HIF‐1α mediates CXCR4 transcription to activate the AKT/mTOR signaling pathway and augment the viability and migration of activated B cell‐like diffuse large B‐cell lymphoma cells

Abstract

AbstractDiffuse large B‐cell lymphoma (DLBCL) is the most common lymphoid malignancy with a high relapse rate. We previously found that C‐X‐C motif chemokine receptor 4 (CXCR4) was highly expressed in DLBCL and associated with poor prognosis. This study focused on the effect of hypoxia‐inducible factor‐1α (HIF‐1α) on CXCR4 expression and the DLBCL progression.

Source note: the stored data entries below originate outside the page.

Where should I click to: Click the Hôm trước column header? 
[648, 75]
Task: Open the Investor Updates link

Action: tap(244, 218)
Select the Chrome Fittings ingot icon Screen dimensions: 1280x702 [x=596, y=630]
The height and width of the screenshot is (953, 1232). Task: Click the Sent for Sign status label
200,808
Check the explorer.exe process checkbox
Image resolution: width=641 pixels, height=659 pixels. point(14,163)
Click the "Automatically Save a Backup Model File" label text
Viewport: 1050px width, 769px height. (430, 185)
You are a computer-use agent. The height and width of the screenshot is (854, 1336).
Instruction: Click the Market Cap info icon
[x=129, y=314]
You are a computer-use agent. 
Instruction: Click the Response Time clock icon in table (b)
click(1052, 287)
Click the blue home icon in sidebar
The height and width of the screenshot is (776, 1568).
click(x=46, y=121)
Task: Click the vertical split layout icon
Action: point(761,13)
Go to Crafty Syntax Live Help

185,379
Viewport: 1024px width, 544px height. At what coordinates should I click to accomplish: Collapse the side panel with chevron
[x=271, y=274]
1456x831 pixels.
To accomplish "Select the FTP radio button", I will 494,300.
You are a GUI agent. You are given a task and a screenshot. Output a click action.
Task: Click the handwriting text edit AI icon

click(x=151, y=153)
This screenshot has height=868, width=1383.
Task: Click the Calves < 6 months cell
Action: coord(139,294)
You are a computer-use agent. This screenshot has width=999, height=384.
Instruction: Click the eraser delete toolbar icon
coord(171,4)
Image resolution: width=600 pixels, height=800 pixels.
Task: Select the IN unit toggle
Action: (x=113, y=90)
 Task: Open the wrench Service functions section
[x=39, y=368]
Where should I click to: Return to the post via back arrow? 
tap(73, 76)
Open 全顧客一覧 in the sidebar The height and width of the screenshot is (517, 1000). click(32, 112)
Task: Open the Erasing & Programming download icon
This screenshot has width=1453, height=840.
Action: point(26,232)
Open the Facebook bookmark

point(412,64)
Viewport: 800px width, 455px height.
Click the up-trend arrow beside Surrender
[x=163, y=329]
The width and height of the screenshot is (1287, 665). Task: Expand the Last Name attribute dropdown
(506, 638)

Two activated B cell‐like DLBCL cell lines Ly‐3 and SUDHL2 were transfected with overexpression and knockdown plasmids or HIF‐1α. The viability and migration of DLBCL cells were significantly increased under hypoxic conditions, or upon HIF‐1α overexpression under normoxic conditions, but the HIF‐1α downregulation led to inverse trends. However, the promoting effects of HIF‐1α overexpression on DLBCL cells were suppressed by Plerixafor (a CXCR4 inhibitor). The luciferase and chromatin immunoprecipitation assays revealed that HIF‐1α bound to the functional site HRE1 on CXCR4 promoter to activate its transcription. HIF‐1α‐mediated CXCR4 activation further led to increased phosphorylation of AKT/mTOR under hypoxic conditions. Taken together, this work reports that HIF‐1α promotes viability and migration of activated B cell‐like cells under hypoxia, which might involve the transcription of CXCR4 and the activation of the AKT/mTOR pathway. The finding may provide novel lights in the management of DCBCL.